Sister Jamison has her own demons chasing after her, but
she’s running out of breath trying to outrun them. Her style of counseling is,
to put it mildly, confrontational, and after a few sessions with Cody, we get
the feeling that she’s not just furious with his resistance: she’s furious with
her own weaknesses. In a series of soliloquies—many of them laced with
profanity that could, in lesser hands than Turner’s, feel like cheap shock
tactics—Sister Jamison’s past is slowly, teasingly unveiled, so that her final
failure feels both unavoidable and all the more devastating for it.

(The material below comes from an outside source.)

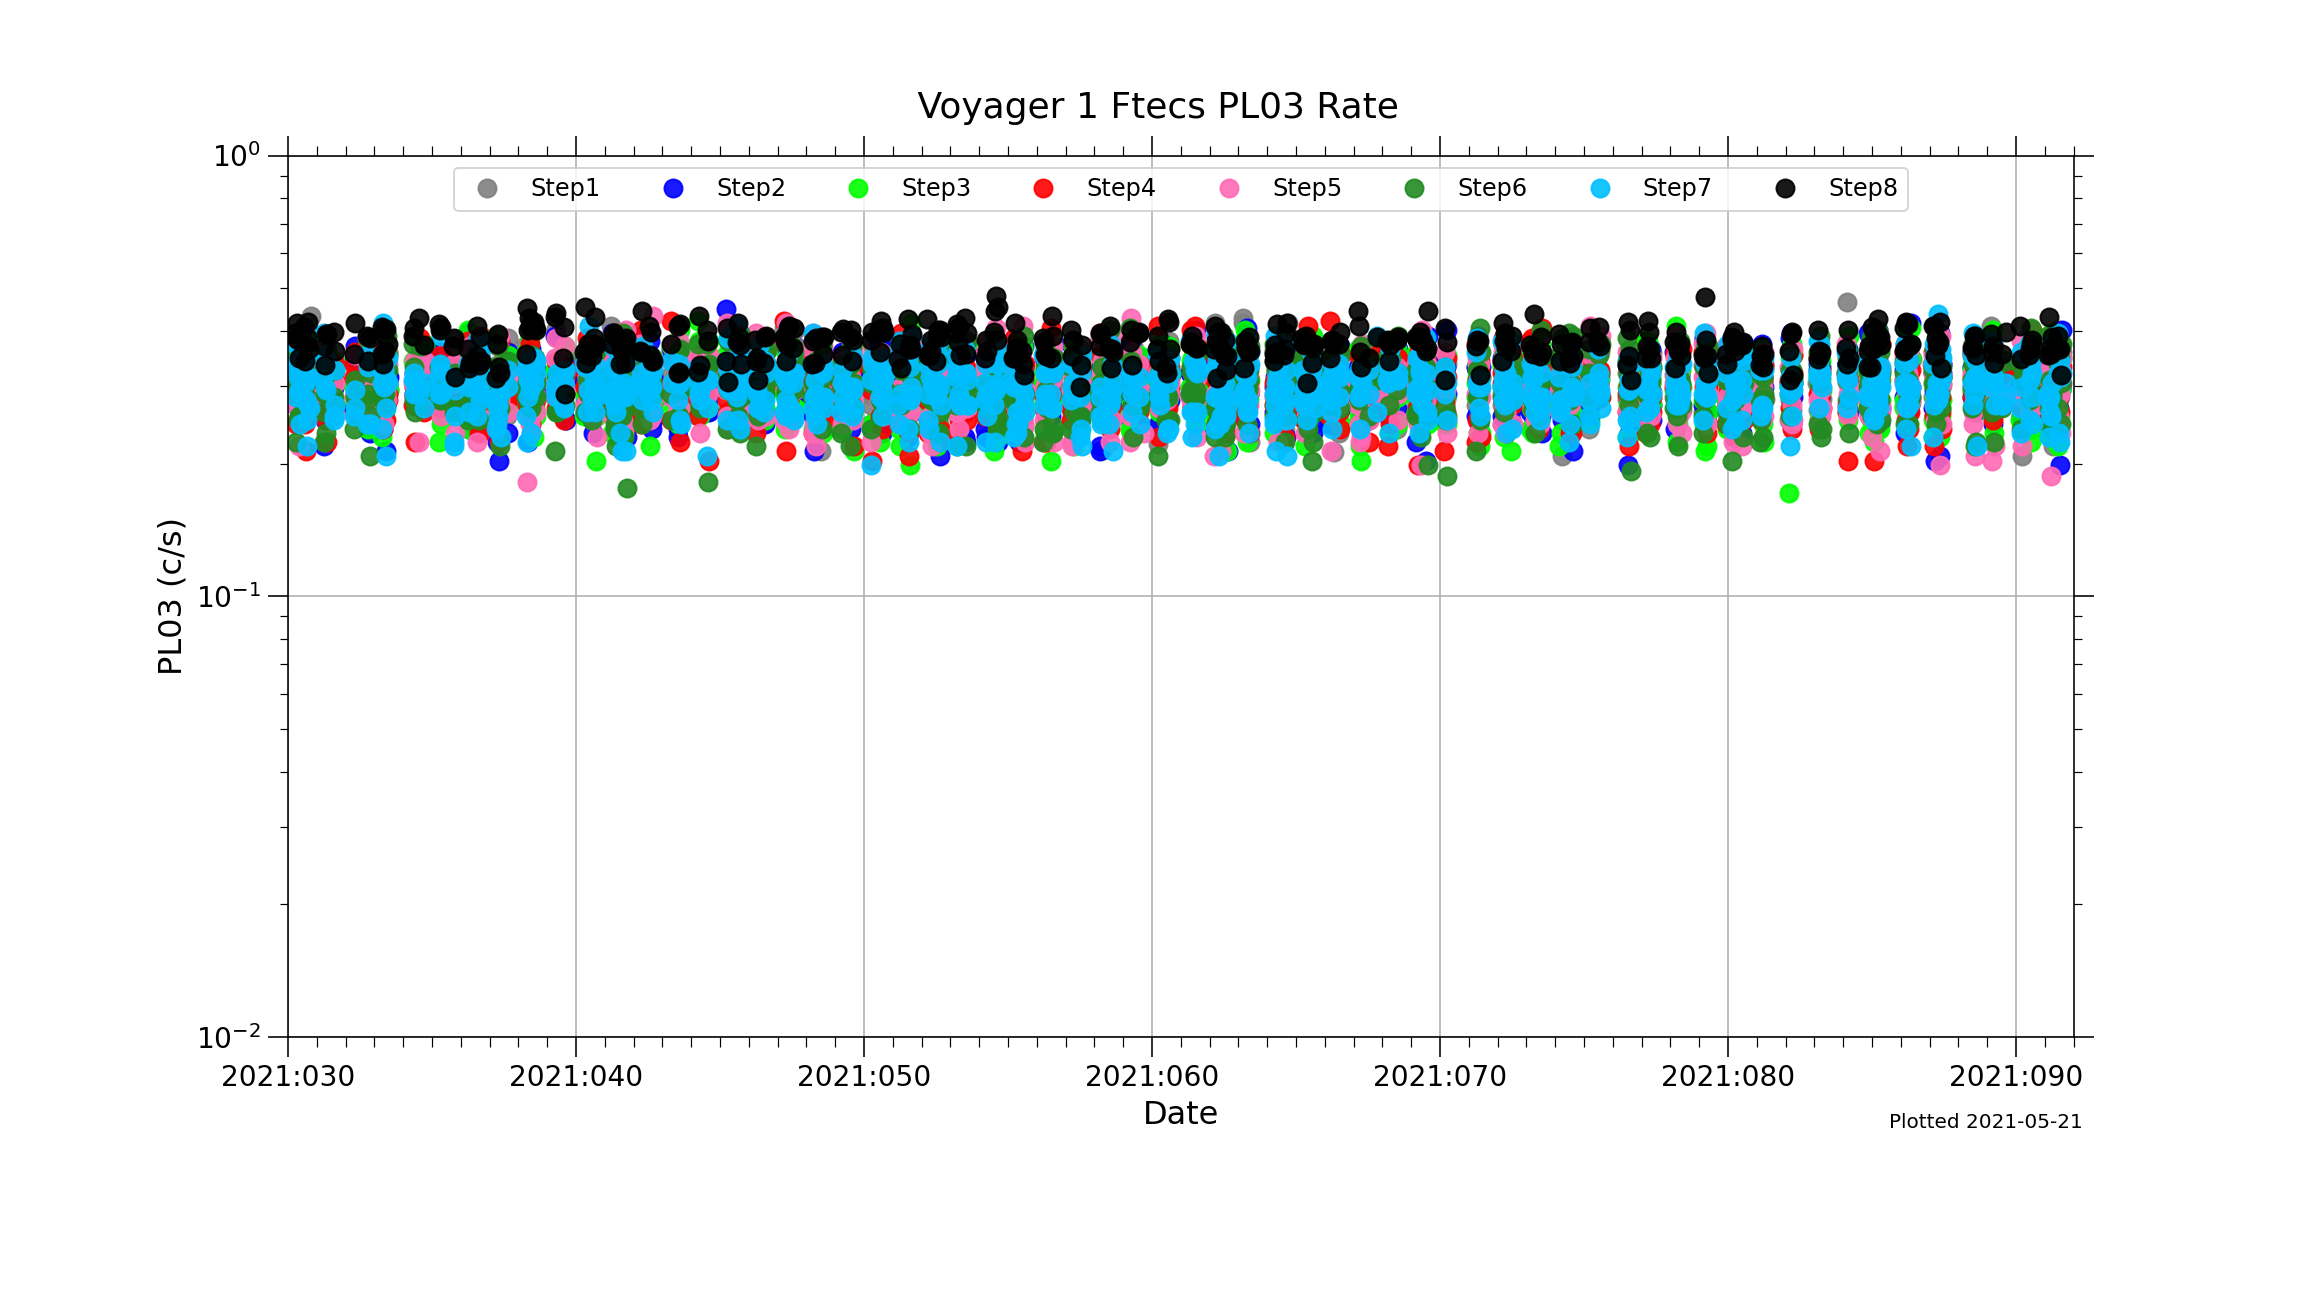2304x1296 pixels.
Task: Click the gray Step1 legend marker
Action: pyautogui.click(x=487, y=189)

Lombardo, who gave us a revisionist facile, factually
suspect Tallulah Bankhead bio play Looped
last season, here displays both a restraint and a lavish emotionalism. Faith is
discussed in ways that are rarely seen on stage; these nuns and Catholics
aren’t mere fodder for jokes, but real people struggling with their own
interpretations of what God is. For Sister Jamison, God is something of a
withholder, unwilling to help anyone who won’t ask for it. For her priest
(Stephen Kunken), God is more benevolent. And for Cody, God is someone who has
punished him with the life he has.

As these three speed along on a collision course that’s
visible from the play’s first moments, Ruggiero and Turner keep the show
grounded in a dogged realism. When Jonigkeit ends up naked and gnashing his
teeth during a relapse, only Turner’s terror and fury keep the scene from
feeling like a retread of the usual junkie writhings. In season glittering with
star power, Turner and High prove
that name recognition and genuine, transformative talent are not mutually
exclusive. Ultimately, the only magic Turner is weaving here is pure,
unvarnished emotional truth—and that’s something worth getting high over.

High

Through April 24, Booth Theatre, 222 W. 45th St. (betw. 7th &
8th Aves.), 212-239-6200; $61.50–$111.50.